Banks battle fintechs over installment sales; Barclays deck cleared
Receiving Wide Coverage ...
Easy does it
Federal regulators announced two major steps “to dial back scrutiny of big U.S. banks, asset managers and insurance companies, easing policies set up after the financial crisis.” The Federal Reserve said it would stop giving banks pass-or-fail grades on the “qualitative portion” of their annual stress test, although foreign banks would continue to receive pass-fail grades. "The qualitative portion of the test is a subjective assessment of a bank’s internal data, how the firm assesses its own risks and the role of its board of directors in overseeing operations," according to the Wall Street Journal. The changes “reflect how Fed officials have grown more comfortable with big U.S. banks’ risk management after the 2008 crisis exposed significant weaknesses. The change also would decrease the possibility that the Fed could surprise bankers and financial markets with bad news about U.S. firms.”
At the same time, the Financial Stability Oversight Council “proposed raising the bar by which it would designate nonbanks, such as insurance companies or asset managers, to stricter supervision.” The council “said it would aim to review potentially risky activities in business sectors rather than individual nonbank firms.” Wall Street Journal, Financial Times, New York Times, American Banker here and here
Separately, the Financial Stability Board has begun an examination of the $1.4 trillion leveraged loan market. “The focus of the FSB’s review, which is expected in the autumn, will be on so-called collateralized loan obligations. The FSB wants to identify the holders of CLOs around the world and assess the risks that investors could pull money from exposed institutions during a severe downturn. Among the investors in CLOs are banks, investment funds and insurers.”
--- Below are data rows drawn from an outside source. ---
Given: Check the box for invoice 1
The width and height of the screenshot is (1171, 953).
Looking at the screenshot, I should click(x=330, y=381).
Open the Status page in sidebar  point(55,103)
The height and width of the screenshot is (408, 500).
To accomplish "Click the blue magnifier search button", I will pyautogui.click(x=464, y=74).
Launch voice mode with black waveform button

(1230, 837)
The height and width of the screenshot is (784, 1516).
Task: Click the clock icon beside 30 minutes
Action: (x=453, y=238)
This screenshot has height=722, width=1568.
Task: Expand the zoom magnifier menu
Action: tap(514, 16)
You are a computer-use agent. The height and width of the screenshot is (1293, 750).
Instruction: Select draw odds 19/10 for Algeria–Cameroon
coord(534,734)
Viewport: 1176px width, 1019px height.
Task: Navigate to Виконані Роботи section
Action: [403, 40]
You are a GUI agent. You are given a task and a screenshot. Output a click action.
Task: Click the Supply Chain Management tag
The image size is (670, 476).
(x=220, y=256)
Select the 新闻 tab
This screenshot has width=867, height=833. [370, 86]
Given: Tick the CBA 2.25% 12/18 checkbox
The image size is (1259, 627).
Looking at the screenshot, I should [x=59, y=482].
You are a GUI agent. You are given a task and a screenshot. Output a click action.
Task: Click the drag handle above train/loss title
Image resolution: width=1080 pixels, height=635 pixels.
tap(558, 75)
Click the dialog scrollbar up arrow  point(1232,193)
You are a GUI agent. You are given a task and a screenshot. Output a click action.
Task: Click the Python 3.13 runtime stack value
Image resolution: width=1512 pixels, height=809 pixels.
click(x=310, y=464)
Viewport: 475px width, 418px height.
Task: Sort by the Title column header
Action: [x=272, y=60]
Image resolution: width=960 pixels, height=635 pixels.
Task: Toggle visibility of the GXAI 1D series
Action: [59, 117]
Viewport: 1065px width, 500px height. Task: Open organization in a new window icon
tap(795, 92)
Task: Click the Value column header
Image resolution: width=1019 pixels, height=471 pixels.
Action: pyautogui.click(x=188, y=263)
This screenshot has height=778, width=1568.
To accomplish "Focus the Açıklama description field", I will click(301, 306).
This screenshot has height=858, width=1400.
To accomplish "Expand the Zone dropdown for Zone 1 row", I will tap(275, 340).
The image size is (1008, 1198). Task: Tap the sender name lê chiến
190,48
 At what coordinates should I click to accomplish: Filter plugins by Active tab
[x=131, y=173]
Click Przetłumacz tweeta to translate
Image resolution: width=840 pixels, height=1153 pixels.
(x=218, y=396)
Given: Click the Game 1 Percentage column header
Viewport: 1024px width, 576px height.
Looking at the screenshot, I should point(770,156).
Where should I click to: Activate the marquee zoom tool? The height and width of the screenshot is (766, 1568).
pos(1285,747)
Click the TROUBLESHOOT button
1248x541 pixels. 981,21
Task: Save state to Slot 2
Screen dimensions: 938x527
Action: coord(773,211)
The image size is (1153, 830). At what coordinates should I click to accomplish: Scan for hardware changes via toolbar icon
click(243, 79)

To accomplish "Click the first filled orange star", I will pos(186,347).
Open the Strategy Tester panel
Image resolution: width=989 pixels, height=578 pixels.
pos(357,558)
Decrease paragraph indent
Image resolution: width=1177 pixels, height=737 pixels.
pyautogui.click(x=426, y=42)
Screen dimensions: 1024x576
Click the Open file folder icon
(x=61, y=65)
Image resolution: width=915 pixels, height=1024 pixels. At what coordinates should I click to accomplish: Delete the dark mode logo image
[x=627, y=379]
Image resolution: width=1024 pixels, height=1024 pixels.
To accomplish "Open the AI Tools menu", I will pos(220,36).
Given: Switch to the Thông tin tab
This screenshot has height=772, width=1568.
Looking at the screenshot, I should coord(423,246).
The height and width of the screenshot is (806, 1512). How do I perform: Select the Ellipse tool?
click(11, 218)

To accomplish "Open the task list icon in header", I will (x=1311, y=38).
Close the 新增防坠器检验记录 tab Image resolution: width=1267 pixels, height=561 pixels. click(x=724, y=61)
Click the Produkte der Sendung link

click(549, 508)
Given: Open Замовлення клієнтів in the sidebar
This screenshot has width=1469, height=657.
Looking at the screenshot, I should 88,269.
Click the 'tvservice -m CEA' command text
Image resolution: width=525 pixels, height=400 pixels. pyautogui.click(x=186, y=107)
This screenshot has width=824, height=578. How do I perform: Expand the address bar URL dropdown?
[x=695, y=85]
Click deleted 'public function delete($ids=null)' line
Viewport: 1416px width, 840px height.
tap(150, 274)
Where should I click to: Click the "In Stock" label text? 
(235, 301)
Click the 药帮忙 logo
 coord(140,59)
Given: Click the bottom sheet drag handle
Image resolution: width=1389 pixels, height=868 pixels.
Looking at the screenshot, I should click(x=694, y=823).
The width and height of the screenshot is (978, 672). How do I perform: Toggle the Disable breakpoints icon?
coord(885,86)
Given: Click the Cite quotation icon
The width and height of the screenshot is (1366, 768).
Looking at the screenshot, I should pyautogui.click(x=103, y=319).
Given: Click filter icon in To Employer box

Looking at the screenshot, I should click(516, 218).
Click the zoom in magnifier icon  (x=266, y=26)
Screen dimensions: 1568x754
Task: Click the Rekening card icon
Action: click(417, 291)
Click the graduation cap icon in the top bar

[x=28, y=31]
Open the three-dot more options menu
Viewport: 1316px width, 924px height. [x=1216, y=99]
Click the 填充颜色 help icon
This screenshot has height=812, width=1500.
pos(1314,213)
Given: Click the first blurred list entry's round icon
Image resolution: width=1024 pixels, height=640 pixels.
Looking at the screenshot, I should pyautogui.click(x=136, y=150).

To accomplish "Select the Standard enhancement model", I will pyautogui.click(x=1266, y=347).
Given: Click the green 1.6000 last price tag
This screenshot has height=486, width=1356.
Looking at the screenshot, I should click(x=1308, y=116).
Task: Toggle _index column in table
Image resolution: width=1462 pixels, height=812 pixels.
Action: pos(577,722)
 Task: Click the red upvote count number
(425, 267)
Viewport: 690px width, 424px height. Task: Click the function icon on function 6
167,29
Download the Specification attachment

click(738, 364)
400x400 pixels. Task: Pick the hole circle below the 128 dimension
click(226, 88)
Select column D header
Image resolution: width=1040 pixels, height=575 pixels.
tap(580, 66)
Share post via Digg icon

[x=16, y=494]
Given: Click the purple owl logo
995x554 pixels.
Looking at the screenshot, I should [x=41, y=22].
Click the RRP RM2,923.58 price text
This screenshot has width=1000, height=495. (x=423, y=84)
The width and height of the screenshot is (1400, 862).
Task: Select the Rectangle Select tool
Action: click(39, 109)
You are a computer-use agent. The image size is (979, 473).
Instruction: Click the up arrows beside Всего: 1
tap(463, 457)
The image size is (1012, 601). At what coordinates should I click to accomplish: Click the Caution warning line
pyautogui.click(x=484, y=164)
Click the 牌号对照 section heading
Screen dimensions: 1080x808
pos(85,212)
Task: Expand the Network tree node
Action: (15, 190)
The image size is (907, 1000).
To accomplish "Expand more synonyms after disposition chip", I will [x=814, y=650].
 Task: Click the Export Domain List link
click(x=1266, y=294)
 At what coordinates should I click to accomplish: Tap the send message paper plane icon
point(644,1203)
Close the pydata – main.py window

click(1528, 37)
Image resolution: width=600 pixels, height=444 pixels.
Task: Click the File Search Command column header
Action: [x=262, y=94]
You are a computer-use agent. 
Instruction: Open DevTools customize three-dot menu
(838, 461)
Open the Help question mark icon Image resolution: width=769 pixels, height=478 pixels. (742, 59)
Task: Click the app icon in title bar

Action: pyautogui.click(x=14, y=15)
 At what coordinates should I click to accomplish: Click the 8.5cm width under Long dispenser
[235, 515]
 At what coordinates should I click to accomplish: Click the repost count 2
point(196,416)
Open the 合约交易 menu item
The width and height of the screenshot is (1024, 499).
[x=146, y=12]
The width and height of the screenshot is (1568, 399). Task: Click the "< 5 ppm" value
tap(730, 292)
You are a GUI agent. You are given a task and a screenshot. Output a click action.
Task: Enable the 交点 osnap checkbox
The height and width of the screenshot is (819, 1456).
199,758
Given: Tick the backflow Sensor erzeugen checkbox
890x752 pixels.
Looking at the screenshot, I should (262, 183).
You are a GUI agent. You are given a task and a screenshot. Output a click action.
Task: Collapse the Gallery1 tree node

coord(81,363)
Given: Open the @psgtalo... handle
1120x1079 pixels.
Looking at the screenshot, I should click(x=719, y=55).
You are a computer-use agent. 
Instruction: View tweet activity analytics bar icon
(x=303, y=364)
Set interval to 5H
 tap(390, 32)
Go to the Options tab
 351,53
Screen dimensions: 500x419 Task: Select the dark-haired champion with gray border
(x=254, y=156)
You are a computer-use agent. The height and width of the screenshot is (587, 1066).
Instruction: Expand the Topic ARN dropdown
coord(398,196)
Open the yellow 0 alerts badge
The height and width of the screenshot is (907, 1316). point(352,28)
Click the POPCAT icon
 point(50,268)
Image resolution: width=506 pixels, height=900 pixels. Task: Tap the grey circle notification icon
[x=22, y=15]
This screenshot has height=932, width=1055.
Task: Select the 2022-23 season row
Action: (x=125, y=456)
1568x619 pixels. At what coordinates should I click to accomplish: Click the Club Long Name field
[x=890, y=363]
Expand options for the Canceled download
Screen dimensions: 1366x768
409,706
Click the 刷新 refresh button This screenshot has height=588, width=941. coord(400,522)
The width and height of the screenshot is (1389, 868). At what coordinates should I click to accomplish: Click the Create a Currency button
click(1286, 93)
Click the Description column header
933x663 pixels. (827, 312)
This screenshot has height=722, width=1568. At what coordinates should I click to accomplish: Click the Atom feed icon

Banks and fintechs are in battle at the point of sale. Fintechs are “using technology to revive the old model of retailer payment-by-installment plans.” But banks aren’t sitting back. “JPMorgan Chase announced that it was entering the installment plan business, offering fixed monthly payment plans for purchases more than $500 by its cardholders — a tacit acknowledgment that defending its turf in consumer finance may require moving beyond traditional credit-card lending. JPMorgan’s move sets up a direct bank-versus-fintech clash reminiscent of the competition between the wildly popular payments app Venmo and Zelle, a copycat product backed by JPMorgan as part of a consortium of other banks. Fights like this are popping up all over finance, from consumer lending to car insurance.”
Separately, Square Capital chief Jackie Reses said the company’s “point-of-sale system gives them more details about a firm that a bank or other traditional lenders can't see.” Reses said Square Inc.’s small business lending unit “has leveraged data to serve businesses that aren't well capitalized” and lack access to traditional financing. “By using point-of-sale data of its small business clients, Square Capital can lend money more effectively.”
Wall Street Journal
The new owner of Bankrate, the financial services and marketing company, agreed to pay $28 million to settle a Justice Department investigation into accounting fraud by former finance executives. Baton Holdings, which bought the company in November 2017 and took it private, admitted “former finance executives artificially inflated the company’s earnings, causing shareholders to suffer at least $25 million in losses.” Bankrate’s former CFO Edward J. DiMaria and Hyunjin Lerner, its former vice president of finance, pleaded guilty and were sentenced to prison last year.
Mike Turner is the latest Barclays director to announce his resignation, joining four others, including chairman John McFarlane, who “have either stepped down or will leave at its annual meeting in May.” The “boardroom clear-out [is] designed to head off pressure from activist investor Edward Bramson” and give incoming chairman Nigel Higgins, a long-serving Rothschild banker, a chance “to make his mark at a time when Mr. Bramson is trying to force his way on to the board.”
Radius Bank CEO Mike Butler discusses the bank’s 2012 decision to close all of its branches and go fully digital in this video.
“Today’s proposal would make significant improvements to how the [Financial Stability Oversight] council identifies, assesses, and responds to potential risks to U.S. financial stability.” — Treasury Secretary Steven Mnuchin.